Abstract

This study investigated the hepatoprotective effects of Morchella esculenta fruit body (ME) and the underlying mechanisms in mice with alcohol-induced acute liver injury. Systematic analysis revealed that ME contained 21 types of fatty acid, 17 types of amino acid, and 12 types of mineral. Subsequently, a mouse model of acute alcohol-induced liver injury was established by oral administration of alcohol for 14 days. Fourteen-day administration of ME prevented alcohol-induced increases in alanine aminotransferase and aspartate aminotransferase levels and reduced the activity of acetaldehyde dehydrogenase in blood serum and liver tissue. ME appears to regulate lipid metabolism by suppressing triglycerides, total cholesterol, and high-density lipoprotein in the liver. ME inhibited the production of inflammatory factors including chitinase-3-like protein 1 (YKL 40), interleukin-7 (IL-7), plasminogen activator inhibitor type 1 (PAI-1), and retinol-binding protein 4 (RBP4) in blood serum and/or liver tissue. ME treatment relieved the alcohol-induced imbalance in prooxidative and antioxidative signaling via nuclear factor-erythroid 2-related factor 2 (Nrf-2), as indicated by upregulation of superoxide dismutase-1, superoxide dismutase-2, catalase, heme oxygenase-1, and heme oxygenase-2 expression and downregulation of kelch-like ECH-associated protein 1 (Keap-1) in the liver. Moreover, ME reduced the levels of phosphorylated nuclear factor kappa-B kinase α/β, inhibitor of nuclear factor kappa-B α and nuclear factor kappa-B p65 (NF-κB p65) in the liver. The hepatoprotective effects of ME against alcohol-induced acute liver injury were thus confirmed. The mechanism of action may be related to modulation of antioxidative and anti-inflammatory signaling pathways, partially via regulation of Nrf-2 and NF-κB signaling.

Highlights

  • Alcoholic liver disease caused by alcohol abuse is a risk factor for chronic liver disease, leading to significant mortality worldwide [1]

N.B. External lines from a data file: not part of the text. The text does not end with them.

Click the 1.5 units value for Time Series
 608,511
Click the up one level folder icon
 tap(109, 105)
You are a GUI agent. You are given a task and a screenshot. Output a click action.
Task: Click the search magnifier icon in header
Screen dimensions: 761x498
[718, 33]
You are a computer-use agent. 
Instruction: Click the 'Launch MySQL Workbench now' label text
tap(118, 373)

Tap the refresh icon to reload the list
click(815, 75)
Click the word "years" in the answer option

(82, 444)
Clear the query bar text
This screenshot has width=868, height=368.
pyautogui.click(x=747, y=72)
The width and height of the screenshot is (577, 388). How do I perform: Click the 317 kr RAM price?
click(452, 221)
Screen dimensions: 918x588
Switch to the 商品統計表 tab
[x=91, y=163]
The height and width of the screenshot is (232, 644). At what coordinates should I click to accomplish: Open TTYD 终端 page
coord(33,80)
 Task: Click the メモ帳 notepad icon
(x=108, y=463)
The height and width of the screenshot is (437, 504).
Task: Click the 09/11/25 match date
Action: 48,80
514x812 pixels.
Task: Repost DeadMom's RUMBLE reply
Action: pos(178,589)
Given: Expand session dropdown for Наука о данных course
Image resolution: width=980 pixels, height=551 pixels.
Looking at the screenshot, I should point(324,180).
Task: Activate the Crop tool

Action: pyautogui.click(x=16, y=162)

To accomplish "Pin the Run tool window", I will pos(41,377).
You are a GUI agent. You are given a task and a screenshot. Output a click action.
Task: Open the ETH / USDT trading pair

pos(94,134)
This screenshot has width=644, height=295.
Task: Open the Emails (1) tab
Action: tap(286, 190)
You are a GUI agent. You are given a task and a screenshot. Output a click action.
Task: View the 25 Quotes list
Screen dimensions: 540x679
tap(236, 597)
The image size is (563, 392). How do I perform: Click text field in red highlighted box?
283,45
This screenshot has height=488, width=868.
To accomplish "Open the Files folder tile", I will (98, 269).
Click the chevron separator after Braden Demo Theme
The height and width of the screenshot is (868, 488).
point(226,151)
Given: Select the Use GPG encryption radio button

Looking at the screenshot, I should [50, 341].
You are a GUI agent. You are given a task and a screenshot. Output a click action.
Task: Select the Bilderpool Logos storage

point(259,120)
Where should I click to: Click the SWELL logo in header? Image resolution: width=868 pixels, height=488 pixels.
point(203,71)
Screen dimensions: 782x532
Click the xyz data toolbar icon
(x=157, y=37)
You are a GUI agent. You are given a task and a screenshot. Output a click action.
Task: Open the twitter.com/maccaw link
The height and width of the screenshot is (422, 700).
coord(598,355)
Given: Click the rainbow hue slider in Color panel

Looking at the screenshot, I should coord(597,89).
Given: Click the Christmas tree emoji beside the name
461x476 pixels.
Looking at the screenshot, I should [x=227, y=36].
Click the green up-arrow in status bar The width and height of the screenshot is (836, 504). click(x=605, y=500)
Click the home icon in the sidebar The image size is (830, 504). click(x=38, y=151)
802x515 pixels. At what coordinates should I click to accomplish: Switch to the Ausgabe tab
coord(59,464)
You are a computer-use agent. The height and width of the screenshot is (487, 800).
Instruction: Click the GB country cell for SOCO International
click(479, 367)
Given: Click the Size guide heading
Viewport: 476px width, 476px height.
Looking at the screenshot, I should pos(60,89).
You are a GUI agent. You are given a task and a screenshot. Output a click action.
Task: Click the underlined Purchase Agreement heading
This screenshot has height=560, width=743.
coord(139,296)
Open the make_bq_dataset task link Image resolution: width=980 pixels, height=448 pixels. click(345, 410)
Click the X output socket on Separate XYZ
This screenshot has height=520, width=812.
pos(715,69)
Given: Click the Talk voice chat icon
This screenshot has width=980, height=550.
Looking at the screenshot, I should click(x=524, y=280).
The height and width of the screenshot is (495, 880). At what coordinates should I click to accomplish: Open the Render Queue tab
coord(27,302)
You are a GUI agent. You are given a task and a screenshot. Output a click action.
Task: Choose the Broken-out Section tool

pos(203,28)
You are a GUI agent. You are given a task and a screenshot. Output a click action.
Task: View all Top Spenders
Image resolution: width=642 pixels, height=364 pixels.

  • Most patients are initially diagnosed with alcoholic fatty liver (AFL), which develops further into alcoholic steatohepatitis (ASH)

  • 90% of alcohol is oxidized in the liver, with only a small proportion being metabolized by alcohol dehydrogenase (ADH) and acetaldehyde dehydrogenase (ALDH) to form carbon dioxide and water for excretion [3]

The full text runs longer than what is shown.